··· Items

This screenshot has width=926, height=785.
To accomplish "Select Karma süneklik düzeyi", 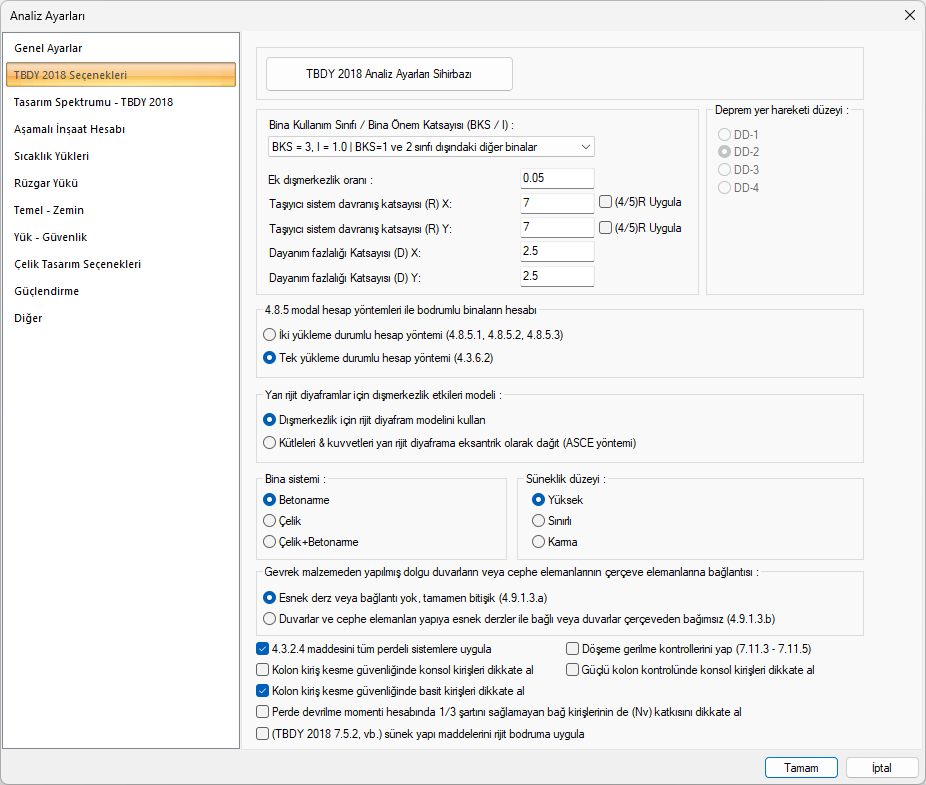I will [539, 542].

······
··· Items

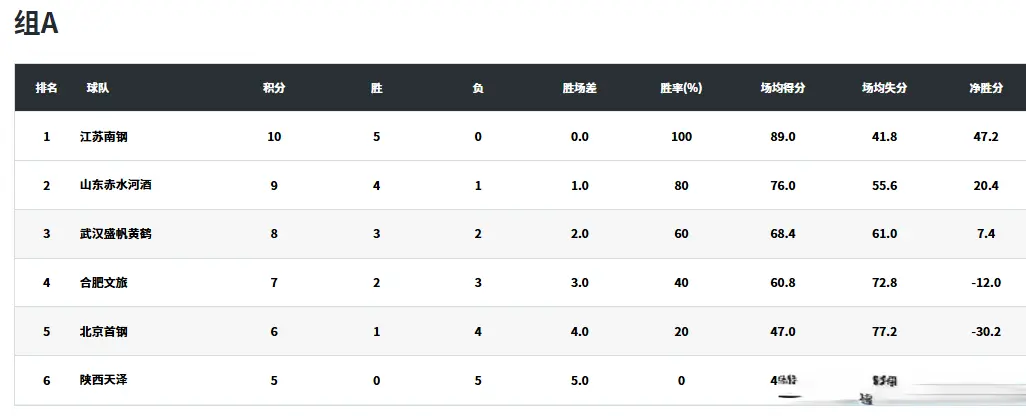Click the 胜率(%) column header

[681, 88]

······
··· Items

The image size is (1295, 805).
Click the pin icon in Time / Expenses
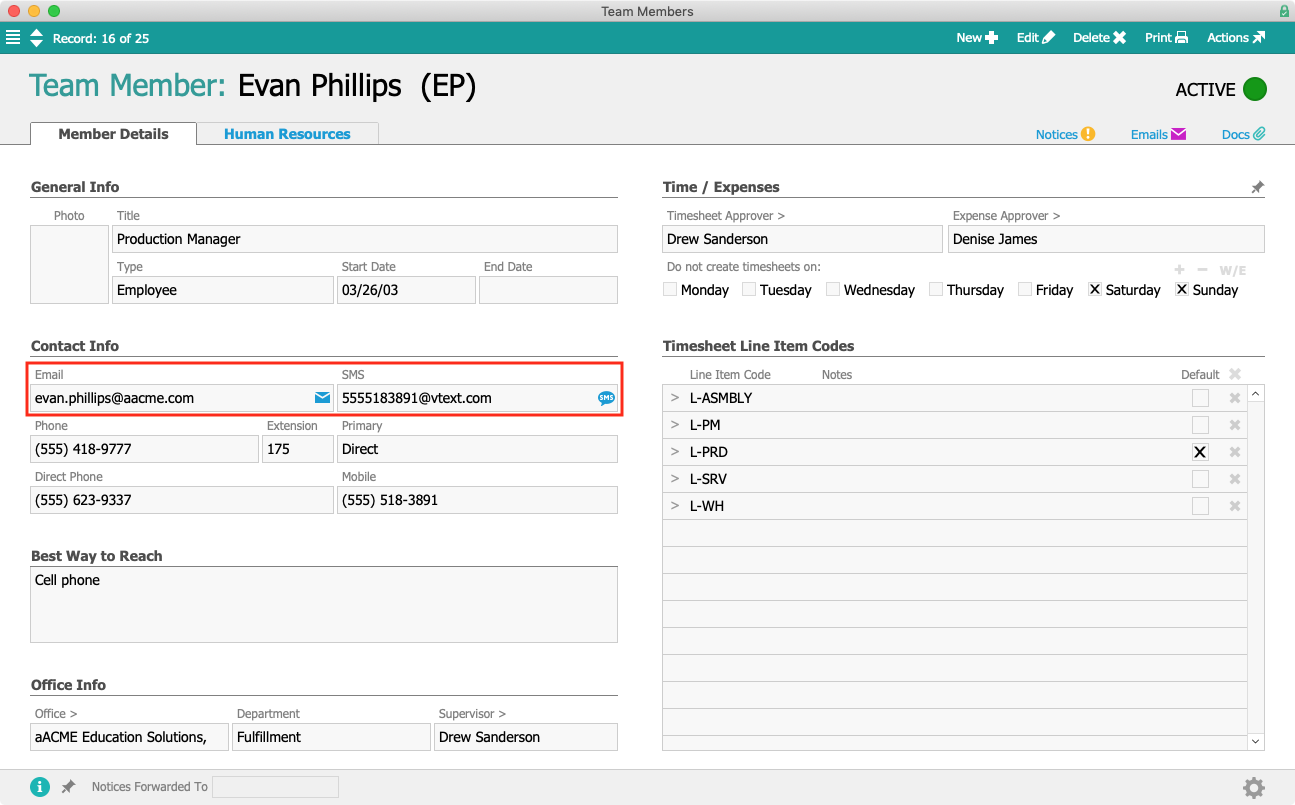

······

▶ _Problem to solve_:
Output the lines between the one containing "The image size is (1295, 805)." and the one containing "Click the pin icon in Time / Expenses", inclusive, reproducing them character for character.

▶ _Finished task_:
The image size is (1295, 805).
Click the pin icon in Time / Expenses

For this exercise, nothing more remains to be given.